Saved data entries
====
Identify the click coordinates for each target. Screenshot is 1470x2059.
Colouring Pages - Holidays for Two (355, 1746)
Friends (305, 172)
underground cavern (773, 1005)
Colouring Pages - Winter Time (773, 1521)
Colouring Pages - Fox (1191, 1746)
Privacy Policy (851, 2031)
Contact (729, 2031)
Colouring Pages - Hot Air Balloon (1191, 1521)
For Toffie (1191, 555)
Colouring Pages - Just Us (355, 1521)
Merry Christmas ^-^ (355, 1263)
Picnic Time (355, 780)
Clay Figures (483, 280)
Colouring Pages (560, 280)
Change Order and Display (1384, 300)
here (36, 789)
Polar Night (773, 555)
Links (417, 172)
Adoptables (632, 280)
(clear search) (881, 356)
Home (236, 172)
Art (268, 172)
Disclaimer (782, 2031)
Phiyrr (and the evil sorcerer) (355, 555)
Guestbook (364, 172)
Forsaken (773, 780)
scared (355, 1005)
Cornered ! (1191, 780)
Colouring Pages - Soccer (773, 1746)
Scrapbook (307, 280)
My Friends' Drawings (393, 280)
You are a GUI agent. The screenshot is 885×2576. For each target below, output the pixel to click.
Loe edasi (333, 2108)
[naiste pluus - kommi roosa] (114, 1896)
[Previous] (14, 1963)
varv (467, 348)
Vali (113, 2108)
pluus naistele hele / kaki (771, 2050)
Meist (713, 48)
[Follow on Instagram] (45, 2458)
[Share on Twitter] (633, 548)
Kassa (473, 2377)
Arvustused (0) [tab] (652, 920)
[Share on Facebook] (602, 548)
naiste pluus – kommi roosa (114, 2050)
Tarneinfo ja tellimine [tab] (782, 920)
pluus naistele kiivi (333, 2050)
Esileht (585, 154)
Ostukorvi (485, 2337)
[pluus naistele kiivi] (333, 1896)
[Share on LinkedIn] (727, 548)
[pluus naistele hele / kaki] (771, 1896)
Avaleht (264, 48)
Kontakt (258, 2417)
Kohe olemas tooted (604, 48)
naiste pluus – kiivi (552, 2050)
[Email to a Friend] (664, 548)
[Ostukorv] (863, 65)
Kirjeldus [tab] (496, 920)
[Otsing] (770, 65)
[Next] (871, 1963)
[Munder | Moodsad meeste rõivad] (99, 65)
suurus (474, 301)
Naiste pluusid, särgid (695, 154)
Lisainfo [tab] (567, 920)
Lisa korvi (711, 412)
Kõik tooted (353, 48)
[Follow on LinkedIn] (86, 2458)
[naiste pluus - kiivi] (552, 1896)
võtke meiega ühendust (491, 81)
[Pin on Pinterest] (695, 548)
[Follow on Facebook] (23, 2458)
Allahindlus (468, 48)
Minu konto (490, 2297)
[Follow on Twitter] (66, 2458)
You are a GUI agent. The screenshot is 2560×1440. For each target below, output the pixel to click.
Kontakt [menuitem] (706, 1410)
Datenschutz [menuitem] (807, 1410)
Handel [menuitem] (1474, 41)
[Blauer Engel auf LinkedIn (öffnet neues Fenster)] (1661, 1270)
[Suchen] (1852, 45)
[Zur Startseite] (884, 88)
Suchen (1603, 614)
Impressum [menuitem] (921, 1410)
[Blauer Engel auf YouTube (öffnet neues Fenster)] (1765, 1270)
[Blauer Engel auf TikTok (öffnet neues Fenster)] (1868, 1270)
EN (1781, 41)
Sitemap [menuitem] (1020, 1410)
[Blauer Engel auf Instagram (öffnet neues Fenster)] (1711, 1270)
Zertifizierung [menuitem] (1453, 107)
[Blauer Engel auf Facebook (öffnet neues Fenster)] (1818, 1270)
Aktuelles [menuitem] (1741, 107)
====
→ **Your goal**
Return one number, the count of lines in the records holding the word "roosa".

→ **Response to the exercise**
2